If you believe you are worthy of all the love, happiness, and joy that you want for any other person, (or animal), on this planet, then all this should be fairly easy to implement; if not, well, you’ll just continue to listen to outside voices that don’t take into account what you, as an individual, need to live your best life until you get tired of ‘em. No biggie. Lol.
So, without further ado, I present you with the truth that I speak of:
If you’re enjoying the benefits of a livelihood tied to a certain amount of sexual objectification, for you to have peace of mind, fulfillment, and to realize your full potential you’re going to have to let go of the following THREE things.
- Let go of any religious ideology that tells you that there’s a God out there and He/She’s judging you. In my experience, “God” is pure Love. Judgment is a man-made thing. And you cannot serve two masters – (i.e. both man and Your Creator). God/Source/The Universe, (or whatever you want to call Your Creator), is Love and wants you to feel good – (remember, this is where that deep-seated belief of self-worth comes in!) – so anytime you’re feeling otherwise it’s because you’ve shifted your focus from Love to man-made fear/judgment. So, again, if you want to feel peace and joy, you have to accept that you are loved, in EVERY moment, and there’s absolutely nothing you can do about it.
- Let go of any social norms that try to convince you that there’s a right way to live your life and a wrong way to live your life.
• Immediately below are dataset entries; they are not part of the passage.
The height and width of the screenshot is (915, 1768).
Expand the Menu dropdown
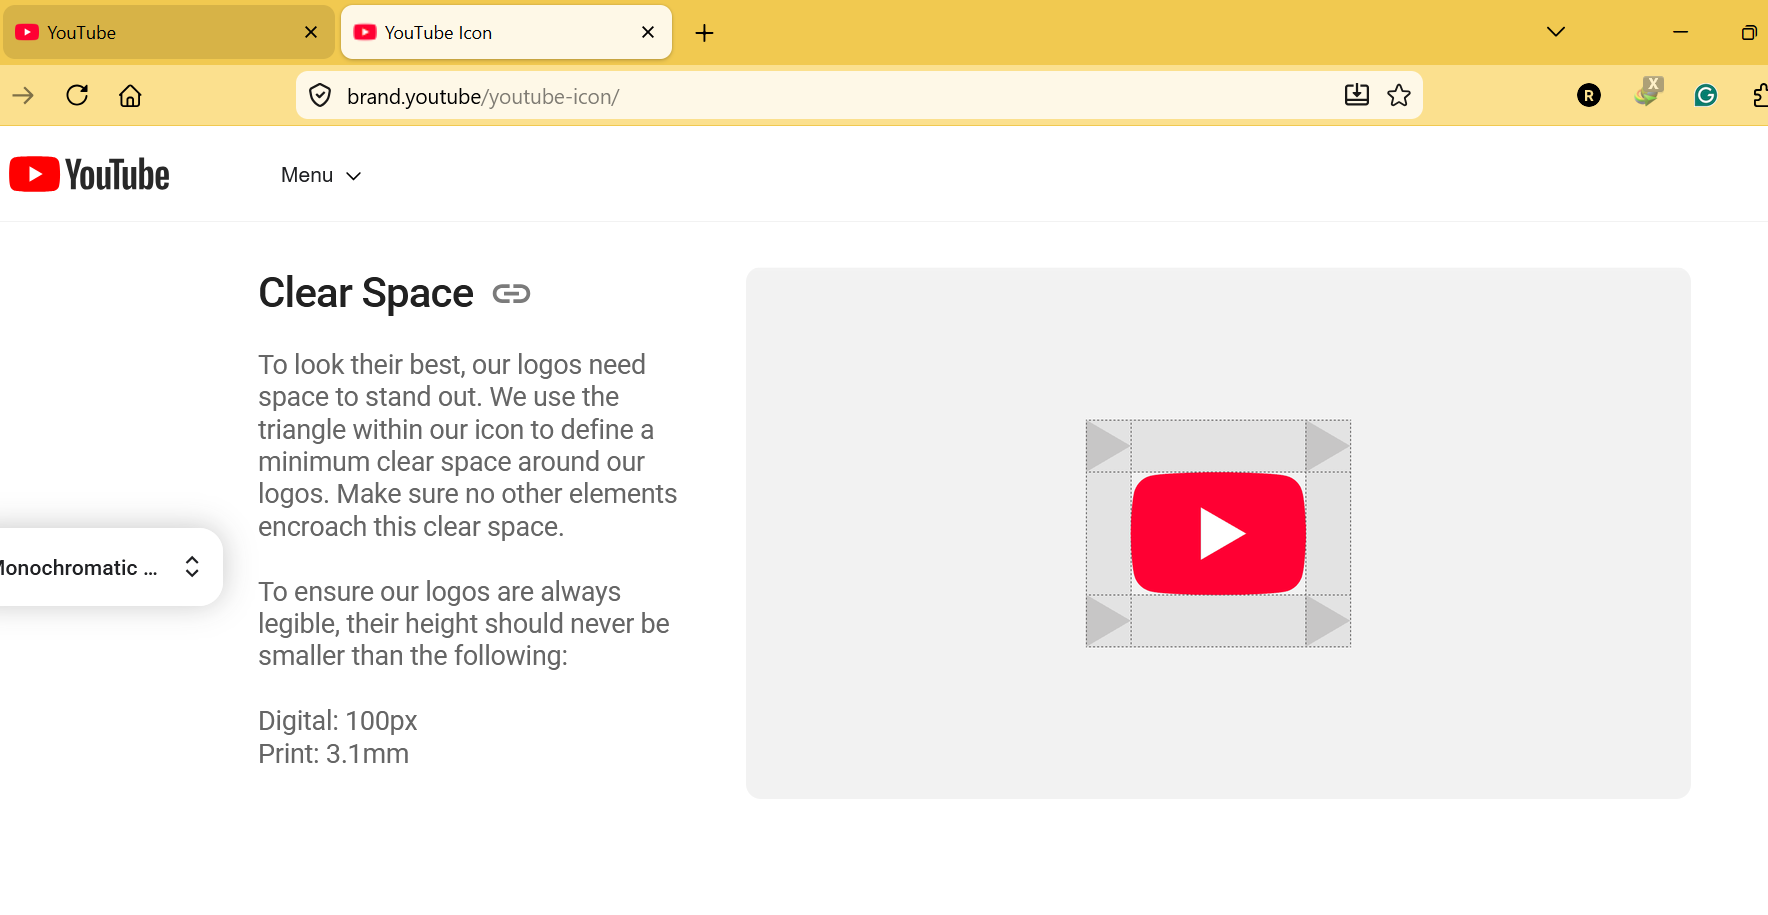(321, 176)
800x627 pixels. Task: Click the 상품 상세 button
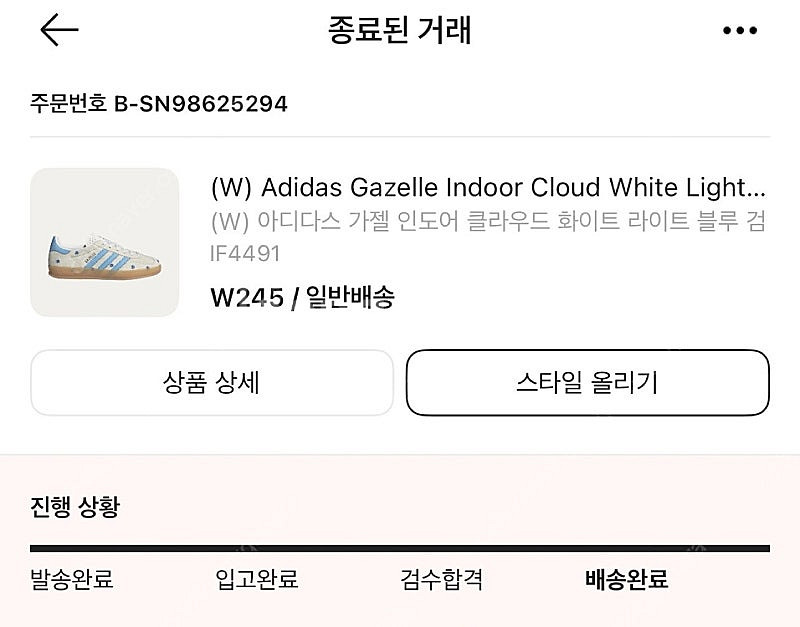(212, 383)
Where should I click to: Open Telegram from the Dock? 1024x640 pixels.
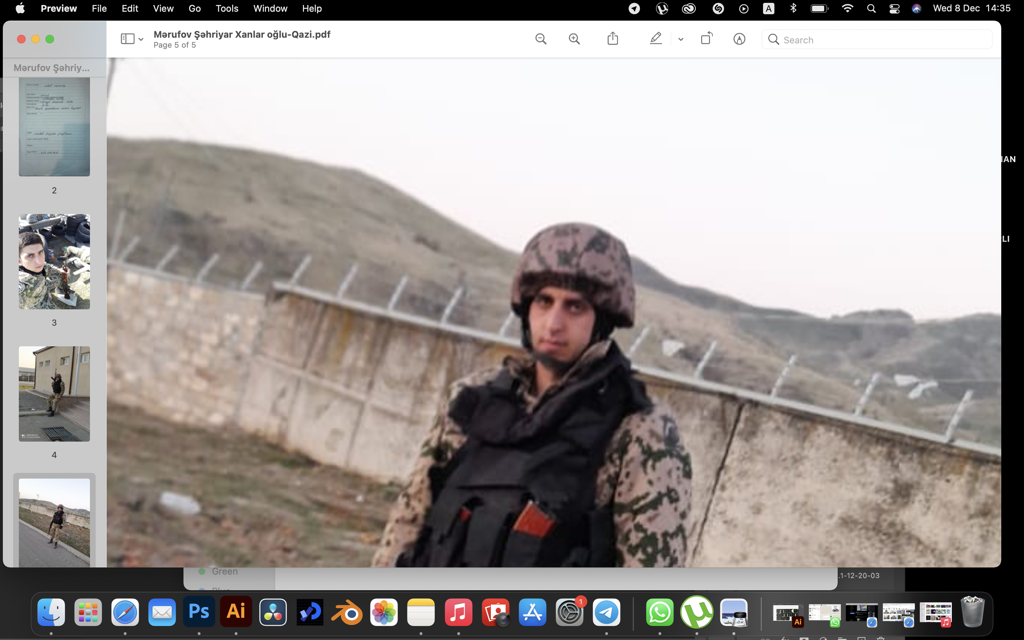pos(607,613)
Social norms are created out of a desire to belong, and that desire to belong is created out of a desire to be loved. When you accept that you are already loved no matter what you do, you not only free yourself from the impulse to ignore your own needs and conform for acceptance, but you find out that it is actually your individuality that makes you so damn lovable. So… play on, playa, lol.
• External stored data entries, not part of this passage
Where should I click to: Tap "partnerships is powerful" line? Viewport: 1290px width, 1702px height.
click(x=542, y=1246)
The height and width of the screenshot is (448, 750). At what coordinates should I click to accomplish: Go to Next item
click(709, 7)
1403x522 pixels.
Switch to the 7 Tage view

- Let go of any childhood fantasies that perpetuate the myth that someone, (or something outside of you), is going to come, change your life, and make you happy. Sure, someone dressed as a prince, (or in some of our cases several princes, he-he), may show up and help make your life easier in one way or another, but when it comes to you feeling the sense of security you crave deep down only YOU can give yourself that. So while your sex appeal may help open doors for you, once inside of each new room you enter you’ll have to keep evolving to the point where it’s not only evident that you belong there but no one can shut you out. Doing things for yourself that give you a sense of security is a big part of realizing your full potential and experiencing fulfillment. So, when disappointed at the realization that a prince can turn into a frog at any given moment, pull yourself together, adjust your crown, put on some lipstick, and come up with a plan that’ll give you the life and stability you deserve.
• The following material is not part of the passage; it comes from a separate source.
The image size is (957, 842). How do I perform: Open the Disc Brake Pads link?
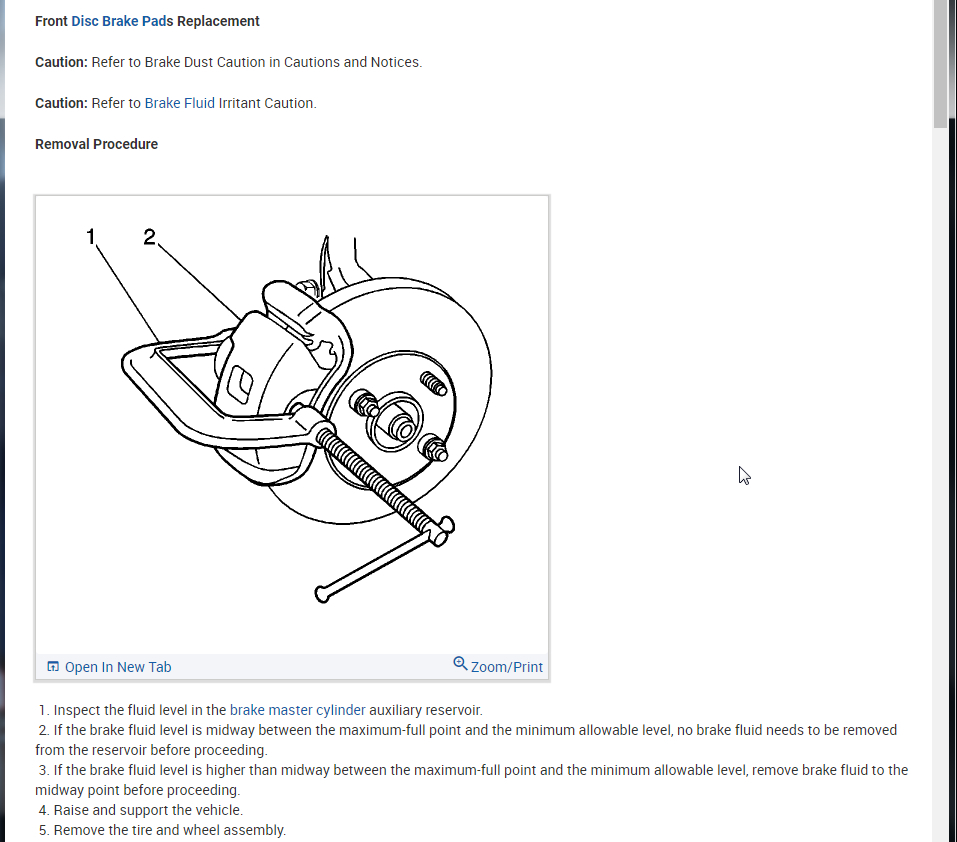tap(122, 21)
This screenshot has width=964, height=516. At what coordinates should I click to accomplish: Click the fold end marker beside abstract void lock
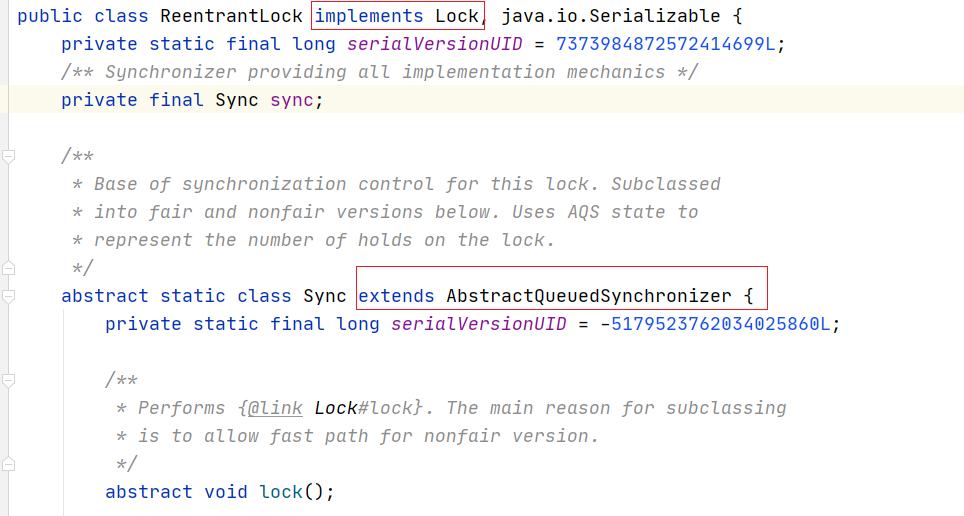click(x=9, y=464)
So, what’s the bottom line to all of this letting go business? Accept yourself, your unique path, and whatever season you’re in. Work with yourself. Make room for your own unique personality, needs, temperament, gifts, perceived “short-comings,” etc. when developing a plan to achieve your life’s dreams, knowing that you are loved every day. And don’t forget to have a happy holiday and, more importantly, and AMAZING New Year! Best of luck!
Note: As this column is designed to be a judgement-free zone, only those who have been, (or know someone who has been), in a similar situation are invited to comment; especially if the question is unorthodox or hard for one to relate to. And for even more relevant insight, those seeking answers are always encouraged to go within.